Mackinac National Park was a United States national park that existed from 1875 to 1895 on Mackinac Island in northern Michigan, making it the second U.S. national park after Yellowstone National Park. The 1044 acre park was created in response to the growing popularity of the island as a summer resort. Its creation was largely the result of efforts by United States Senator Thomas W. Ferry, a native of the island. Senate Bill 28 "to set aside a certain portion of the island of Mackinaw and the straits of Mackinaw, within the State of Michigan as a national park" was introduced December 2, 1874, and signed by President Ulysses S. Grant on March 3, 1875. The national park covered 821 acre while the fort retained 103 acre and the remainder of the island was privately owned.

The park grounds abutted Fort Mackinac, which continued to serve as a United States Army garrison during the operation of the park, as well as island geological features such as Arch Rock and Sugar Loaf. The fort's commander ran the park and federal troops served as park caretakers, as at Yellowstone. The park had the authority to construct roads and trails and to lease small numbers of lots for buildings to offset its expenses, as no federal money was provided to run the park. The park lands also had to be available to the army for military training and in time of war.

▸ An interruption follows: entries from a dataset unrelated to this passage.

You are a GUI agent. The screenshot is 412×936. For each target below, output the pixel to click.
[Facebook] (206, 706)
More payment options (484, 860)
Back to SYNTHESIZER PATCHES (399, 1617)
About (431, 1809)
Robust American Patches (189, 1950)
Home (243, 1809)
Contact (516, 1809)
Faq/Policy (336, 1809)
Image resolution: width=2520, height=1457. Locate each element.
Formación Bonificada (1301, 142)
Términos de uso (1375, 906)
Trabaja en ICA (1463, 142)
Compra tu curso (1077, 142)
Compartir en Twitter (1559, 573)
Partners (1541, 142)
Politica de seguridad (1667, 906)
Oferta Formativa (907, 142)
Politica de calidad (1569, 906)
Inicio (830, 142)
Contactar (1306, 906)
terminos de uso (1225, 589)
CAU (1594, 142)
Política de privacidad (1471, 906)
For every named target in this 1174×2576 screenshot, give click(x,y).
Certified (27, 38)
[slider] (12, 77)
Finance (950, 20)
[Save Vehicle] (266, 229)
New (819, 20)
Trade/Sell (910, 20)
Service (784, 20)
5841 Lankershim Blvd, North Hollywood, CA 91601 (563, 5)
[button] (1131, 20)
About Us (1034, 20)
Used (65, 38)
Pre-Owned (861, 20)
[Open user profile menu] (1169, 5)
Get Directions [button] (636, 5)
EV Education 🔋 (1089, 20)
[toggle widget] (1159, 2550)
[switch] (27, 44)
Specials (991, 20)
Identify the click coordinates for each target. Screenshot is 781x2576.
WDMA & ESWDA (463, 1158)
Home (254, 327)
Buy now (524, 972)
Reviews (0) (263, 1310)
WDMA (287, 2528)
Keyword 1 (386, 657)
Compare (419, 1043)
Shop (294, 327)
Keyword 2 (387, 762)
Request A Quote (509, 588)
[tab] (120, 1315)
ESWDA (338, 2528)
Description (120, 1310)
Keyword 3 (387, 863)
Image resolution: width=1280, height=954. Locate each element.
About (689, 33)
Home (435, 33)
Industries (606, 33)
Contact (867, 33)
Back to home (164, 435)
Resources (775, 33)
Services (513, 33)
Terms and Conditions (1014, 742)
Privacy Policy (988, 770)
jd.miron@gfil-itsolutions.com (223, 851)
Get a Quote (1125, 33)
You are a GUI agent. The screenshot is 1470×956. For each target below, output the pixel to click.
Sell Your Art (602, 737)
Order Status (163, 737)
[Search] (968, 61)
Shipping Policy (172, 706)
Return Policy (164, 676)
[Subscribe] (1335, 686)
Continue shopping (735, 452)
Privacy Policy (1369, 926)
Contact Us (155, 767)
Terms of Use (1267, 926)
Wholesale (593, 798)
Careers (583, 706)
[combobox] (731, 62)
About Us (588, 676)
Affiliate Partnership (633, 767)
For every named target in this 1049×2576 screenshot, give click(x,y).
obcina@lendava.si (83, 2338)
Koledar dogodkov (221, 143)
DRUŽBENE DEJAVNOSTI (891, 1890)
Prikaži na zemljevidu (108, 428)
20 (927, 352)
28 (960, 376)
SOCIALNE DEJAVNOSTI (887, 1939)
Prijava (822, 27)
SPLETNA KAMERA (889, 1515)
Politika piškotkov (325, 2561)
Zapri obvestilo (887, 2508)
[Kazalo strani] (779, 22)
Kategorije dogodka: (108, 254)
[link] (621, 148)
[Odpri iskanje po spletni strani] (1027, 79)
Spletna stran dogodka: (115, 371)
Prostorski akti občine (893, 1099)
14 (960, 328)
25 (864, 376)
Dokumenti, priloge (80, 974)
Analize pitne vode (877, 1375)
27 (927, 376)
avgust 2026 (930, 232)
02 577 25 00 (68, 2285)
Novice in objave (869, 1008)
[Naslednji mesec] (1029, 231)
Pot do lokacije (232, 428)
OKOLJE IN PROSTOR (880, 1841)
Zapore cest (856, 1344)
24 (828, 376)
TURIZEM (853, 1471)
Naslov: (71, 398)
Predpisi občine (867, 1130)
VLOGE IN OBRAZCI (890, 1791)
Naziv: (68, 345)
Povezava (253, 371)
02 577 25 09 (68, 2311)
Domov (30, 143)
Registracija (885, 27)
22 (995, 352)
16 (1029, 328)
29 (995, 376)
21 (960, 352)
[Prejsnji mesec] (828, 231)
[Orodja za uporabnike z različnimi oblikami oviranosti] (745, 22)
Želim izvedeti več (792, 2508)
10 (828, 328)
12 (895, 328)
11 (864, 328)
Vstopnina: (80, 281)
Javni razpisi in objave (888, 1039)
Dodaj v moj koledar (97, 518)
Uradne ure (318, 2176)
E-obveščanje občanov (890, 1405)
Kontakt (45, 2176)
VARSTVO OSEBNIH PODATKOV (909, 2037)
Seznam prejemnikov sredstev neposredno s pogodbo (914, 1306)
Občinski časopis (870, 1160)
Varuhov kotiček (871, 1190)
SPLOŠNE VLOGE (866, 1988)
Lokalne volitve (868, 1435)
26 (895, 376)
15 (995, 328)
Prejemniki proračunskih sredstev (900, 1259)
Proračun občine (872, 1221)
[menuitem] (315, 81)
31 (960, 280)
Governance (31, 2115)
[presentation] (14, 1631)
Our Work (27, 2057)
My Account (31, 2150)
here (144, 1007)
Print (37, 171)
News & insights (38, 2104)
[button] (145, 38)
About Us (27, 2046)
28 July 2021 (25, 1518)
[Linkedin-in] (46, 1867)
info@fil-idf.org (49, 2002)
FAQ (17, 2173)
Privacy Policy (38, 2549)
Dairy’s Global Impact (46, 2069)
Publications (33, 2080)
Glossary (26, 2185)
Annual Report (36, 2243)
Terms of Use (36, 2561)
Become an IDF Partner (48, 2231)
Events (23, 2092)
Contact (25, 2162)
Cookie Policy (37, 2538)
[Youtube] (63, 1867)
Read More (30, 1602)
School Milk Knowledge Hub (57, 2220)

In 1895, the fort was decommissioned and, at the request of Michigan Governor John T. Rich, the park and fort was turned over to the state of Michigan, becoming Mackinac Island State Park, the first state park in Michigan. The park was established on the condition that it remain a state park or it would revert to the United States federal government. This restriction caused a problem in the 1960s when the city proposed to lease land from the park for an expanded airport for the island. The lease to the city was ruled a non-park use but the park, on its own, expanded and continues to run the airport.